*Dataset content:*
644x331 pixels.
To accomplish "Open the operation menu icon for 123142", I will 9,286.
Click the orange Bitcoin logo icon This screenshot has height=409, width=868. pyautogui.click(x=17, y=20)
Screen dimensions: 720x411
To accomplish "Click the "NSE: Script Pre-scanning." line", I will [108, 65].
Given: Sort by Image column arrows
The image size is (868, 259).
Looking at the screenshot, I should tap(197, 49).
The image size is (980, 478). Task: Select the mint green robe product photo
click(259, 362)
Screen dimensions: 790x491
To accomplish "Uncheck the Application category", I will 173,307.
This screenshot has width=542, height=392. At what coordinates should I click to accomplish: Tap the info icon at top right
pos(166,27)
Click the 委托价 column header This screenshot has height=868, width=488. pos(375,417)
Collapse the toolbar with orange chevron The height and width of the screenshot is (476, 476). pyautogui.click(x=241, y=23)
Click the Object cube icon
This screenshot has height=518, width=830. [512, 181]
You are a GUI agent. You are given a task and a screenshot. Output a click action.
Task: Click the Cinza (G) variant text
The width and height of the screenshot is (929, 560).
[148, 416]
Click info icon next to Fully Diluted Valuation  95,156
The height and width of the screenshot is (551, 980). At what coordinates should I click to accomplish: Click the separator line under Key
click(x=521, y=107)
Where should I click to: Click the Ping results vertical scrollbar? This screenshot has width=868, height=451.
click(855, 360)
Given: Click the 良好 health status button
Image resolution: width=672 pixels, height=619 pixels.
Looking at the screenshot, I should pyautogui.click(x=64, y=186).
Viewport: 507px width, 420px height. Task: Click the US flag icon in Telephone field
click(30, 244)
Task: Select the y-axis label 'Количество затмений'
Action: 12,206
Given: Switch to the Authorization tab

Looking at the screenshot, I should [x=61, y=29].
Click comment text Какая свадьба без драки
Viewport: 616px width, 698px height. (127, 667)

*Task objective:*
When a line in the material contains the string "dimensions", copy that line.

*Completed exercise:*
Screen dimensions: 720x411
Screen dimensions: 790x491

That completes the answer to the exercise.